→ Task directions: Scan the listing below for the string "Viewport" and copy each line where it turns up.

→ Exercise data:
- Opening Delimiter -
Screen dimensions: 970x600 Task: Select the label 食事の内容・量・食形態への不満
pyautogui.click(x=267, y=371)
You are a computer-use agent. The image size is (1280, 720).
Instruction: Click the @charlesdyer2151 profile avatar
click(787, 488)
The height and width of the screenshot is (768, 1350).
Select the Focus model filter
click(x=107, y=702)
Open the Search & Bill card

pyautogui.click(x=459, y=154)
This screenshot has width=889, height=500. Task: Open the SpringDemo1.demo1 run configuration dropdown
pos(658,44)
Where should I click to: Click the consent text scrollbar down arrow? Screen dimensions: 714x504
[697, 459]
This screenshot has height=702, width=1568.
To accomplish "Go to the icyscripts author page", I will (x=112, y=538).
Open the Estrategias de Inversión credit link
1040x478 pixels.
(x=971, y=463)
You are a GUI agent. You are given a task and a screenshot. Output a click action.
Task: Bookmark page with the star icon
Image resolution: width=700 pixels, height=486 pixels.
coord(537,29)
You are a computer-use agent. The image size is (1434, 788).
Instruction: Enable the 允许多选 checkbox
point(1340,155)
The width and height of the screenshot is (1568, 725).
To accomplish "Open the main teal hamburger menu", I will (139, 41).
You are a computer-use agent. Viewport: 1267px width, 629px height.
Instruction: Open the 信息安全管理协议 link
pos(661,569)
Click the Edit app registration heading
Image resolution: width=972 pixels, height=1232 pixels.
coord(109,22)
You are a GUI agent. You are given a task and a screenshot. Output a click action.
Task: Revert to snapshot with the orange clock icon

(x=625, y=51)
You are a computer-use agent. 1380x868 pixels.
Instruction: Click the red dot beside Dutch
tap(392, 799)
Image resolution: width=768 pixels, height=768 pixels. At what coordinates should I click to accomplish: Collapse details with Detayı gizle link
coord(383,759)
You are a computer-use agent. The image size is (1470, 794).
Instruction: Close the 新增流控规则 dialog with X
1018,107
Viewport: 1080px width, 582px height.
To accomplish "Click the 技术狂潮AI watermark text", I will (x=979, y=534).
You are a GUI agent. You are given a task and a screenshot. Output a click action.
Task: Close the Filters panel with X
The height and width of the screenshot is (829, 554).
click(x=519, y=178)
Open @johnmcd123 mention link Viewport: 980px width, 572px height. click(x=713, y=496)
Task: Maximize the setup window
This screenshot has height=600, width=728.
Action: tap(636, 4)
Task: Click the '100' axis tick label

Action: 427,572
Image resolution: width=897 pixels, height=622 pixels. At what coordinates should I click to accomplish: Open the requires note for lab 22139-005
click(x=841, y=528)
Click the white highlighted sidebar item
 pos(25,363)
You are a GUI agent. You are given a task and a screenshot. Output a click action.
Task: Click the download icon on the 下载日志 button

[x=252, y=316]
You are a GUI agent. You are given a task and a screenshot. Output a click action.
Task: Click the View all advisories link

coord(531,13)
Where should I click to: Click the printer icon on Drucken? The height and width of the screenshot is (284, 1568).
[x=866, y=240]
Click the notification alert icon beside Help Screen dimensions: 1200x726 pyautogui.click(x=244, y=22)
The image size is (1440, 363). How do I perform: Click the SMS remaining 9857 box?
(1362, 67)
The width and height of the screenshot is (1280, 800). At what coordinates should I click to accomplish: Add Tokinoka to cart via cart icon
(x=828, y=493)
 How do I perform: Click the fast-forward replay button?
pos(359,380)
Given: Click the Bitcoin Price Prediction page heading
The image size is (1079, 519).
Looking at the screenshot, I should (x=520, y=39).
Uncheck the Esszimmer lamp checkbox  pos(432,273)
- Closing Delimiter -
→ Solution for this problem:
You are a computer-use agent. Viewport: 1267px width, 629px height.
Viewport: 1080px width, 582px height.
Open @johnmcd123 mention link Viewport: 980px width, 572px height. click(x=713, y=496)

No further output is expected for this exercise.